WHAT IS EXPECTED => Repeat all of the material exactly, with no line missing.

DATA SECTION =>
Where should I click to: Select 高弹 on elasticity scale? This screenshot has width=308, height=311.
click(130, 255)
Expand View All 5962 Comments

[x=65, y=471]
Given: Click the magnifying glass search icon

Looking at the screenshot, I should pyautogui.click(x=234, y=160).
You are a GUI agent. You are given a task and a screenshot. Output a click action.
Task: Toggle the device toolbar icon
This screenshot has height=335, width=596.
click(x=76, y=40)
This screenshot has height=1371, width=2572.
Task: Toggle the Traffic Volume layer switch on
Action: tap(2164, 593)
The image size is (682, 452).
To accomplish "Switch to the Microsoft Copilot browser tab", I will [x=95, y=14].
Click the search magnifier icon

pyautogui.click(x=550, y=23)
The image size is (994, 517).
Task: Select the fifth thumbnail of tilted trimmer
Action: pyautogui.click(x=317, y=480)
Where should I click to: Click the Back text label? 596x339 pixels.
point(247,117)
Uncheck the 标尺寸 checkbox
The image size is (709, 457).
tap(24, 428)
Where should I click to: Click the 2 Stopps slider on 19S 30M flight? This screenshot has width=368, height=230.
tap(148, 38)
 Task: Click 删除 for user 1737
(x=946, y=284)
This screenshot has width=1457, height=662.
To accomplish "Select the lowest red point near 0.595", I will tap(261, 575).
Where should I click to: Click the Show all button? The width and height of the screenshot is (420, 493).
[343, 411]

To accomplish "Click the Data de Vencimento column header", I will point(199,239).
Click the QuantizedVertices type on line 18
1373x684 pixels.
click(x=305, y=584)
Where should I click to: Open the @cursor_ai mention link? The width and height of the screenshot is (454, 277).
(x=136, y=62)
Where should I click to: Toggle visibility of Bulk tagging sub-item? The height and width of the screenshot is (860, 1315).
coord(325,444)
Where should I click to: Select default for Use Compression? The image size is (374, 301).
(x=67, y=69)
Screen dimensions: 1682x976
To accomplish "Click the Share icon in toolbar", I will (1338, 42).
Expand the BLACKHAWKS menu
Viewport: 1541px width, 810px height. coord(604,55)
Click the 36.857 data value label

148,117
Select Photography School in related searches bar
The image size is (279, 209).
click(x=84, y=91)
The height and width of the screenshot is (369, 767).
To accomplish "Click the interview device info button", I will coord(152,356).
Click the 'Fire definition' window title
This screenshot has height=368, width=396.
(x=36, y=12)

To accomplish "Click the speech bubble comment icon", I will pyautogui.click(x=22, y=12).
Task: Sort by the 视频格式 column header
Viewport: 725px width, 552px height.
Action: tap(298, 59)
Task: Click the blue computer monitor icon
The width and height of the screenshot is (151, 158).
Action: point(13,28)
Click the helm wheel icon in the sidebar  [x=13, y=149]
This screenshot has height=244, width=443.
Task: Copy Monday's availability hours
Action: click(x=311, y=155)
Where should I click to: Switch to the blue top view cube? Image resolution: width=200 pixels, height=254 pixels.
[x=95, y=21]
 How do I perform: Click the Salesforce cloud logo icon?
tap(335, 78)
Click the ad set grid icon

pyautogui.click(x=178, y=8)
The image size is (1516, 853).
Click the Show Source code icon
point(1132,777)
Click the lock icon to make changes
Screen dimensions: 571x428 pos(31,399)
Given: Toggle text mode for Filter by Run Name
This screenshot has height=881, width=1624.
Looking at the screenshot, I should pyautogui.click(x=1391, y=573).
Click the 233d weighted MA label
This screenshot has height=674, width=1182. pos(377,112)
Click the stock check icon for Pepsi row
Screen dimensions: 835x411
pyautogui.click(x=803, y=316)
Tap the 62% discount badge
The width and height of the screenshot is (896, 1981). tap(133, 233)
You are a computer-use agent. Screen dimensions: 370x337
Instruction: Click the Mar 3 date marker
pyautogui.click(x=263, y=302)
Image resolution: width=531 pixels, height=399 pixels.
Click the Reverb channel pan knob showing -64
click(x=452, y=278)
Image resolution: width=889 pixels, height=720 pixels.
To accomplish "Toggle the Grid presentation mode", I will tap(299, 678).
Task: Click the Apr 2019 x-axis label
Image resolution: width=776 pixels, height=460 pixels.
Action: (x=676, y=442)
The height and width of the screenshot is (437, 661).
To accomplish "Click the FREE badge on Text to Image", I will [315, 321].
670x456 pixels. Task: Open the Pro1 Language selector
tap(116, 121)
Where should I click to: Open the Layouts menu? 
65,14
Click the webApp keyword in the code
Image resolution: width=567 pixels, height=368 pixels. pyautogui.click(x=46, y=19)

EXPECTED OUTPUT =>
Where should I click to: Select 高弹 on elasticity scale? This screenshot has width=308, height=311.
click(130, 255)
Expand View All 5962 Comments

[x=65, y=471]
Given: Click the magnifying glass search icon

Looking at the screenshot, I should pyautogui.click(x=234, y=160).
You are a GUI agent. You are given a task and a screenshot. Output a click action.
Task: Toggle the device toolbar icon
This screenshot has height=335, width=596.
click(x=76, y=40)
This screenshot has height=1371, width=2572.
Task: Toggle the Traffic Volume layer switch on
Action: tap(2164, 593)
The image size is (682, 452).
To accomplish "Switch to the Microsoft Copilot browser tab", I will [x=95, y=14].
Click the search magnifier icon

pyautogui.click(x=550, y=23)
The image size is (994, 517).
Task: Select the fifth thumbnail of tilted trimmer
Action: pyautogui.click(x=317, y=480)
Where should I click to: Click the Back text label? 596x339 pixels.
point(247,117)
Uncheck the 标尺寸 checkbox
The image size is (709, 457).
tap(24, 428)
Where should I click to: Click the 2 Stopps slider on 19S 30M flight? This screenshot has width=368, height=230.
tap(148, 38)
 Task: Click 删除 for user 1737
(x=946, y=284)
This screenshot has width=1457, height=662.
To accomplish "Select the lowest red point near 0.595", I will tap(261, 575).
Where should I click to: Click the Show all button? The width and height of the screenshot is (420, 493).
[343, 411]

To accomplish "Click the Data de Vencimento column header", I will point(199,239).
Click the QuantizedVertices type on line 18
1373x684 pixels.
click(x=305, y=584)
Where should I click to: Open the @cursor_ai mention link? The width and height of the screenshot is (454, 277).
(x=136, y=62)
Where should I click to: Toggle visibility of Bulk tagging sub-item? The height and width of the screenshot is (860, 1315).
coord(325,444)
Where should I click to: Select default for Use Compression? The image size is (374, 301).
(x=67, y=69)
Screen dimensions: 1682x976
To accomplish "Click the Share icon in toolbar", I will (1338, 42).
Expand the BLACKHAWKS menu
Viewport: 1541px width, 810px height. coord(604,55)
Click the 36.857 data value label

148,117
Select Photography School in related searches bar
The image size is (279, 209).
click(x=84, y=91)
The height and width of the screenshot is (369, 767).
To accomplish "Click the interview device info button", I will coord(152,356).
Click the 'Fire definition' window title
This screenshot has height=368, width=396.
(x=36, y=12)

To accomplish "Click the speech bubble comment icon", I will pyautogui.click(x=22, y=12).
Task: Sort by the 视频格式 column header
Viewport: 725px width, 552px height.
Action: tap(298, 59)
Task: Click the blue computer monitor icon
The width and height of the screenshot is (151, 158).
Action: point(13,28)
Click the helm wheel icon in the sidebar  [x=13, y=149]
This screenshot has height=244, width=443.
Task: Copy Monday's availability hours
Action: click(x=311, y=155)
Where should I click to: Switch to the blue top view cube? Image resolution: width=200 pixels, height=254 pixels.
[x=95, y=21]
 How do I perform: Click the Salesforce cloud logo icon?
tap(335, 78)
Click the ad set grid icon

pyautogui.click(x=178, y=8)
The image size is (1516, 853).
Click the Show Source code icon
point(1132,777)
Click the lock icon to make changes
Screen dimensions: 571x428 pos(31,399)
Given: Toggle text mode for Filter by Run Name
This screenshot has height=881, width=1624.
Looking at the screenshot, I should pyautogui.click(x=1391, y=573).
Click the 233d weighted MA label
This screenshot has height=674, width=1182. pos(377,112)
Click the stock check icon for Pepsi row
Screen dimensions: 835x411
pyautogui.click(x=803, y=316)
Tap the 62% discount badge
The width and height of the screenshot is (896, 1981). tap(133, 233)
You are a computer-use agent. Screen dimensions: 370x337
Instruction: Click the Mar 3 date marker
pyautogui.click(x=263, y=302)
Image resolution: width=531 pixels, height=399 pixels.
Click the Reverb channel pan knob showing -64
click(x=452, y=278)
Image resolution: width=889 pixels, height=720 pixels.
To accomplish "Toggle the Grid presentation mode", I will tap(299, 678).
Task: Click the Apr 2019 x-axis label
Image resolution: width=776 pixels, height=460 pixels.
Action: (x=676, y=442)
The height and width of the screenshot is (437, 661).
To accomplish "Click the FREE badge on Text to Image", I will [315, 321].
670x456 pixels. Task: Open the Pro1 Language selector
tap(116, 121)
Where should I click to: Open the Layouts menu? 
65,14
Click the webApp keyword in the code
Image resolution: width=567 pixels, height=368 pixels. pyautogui.click(x=46, y=19)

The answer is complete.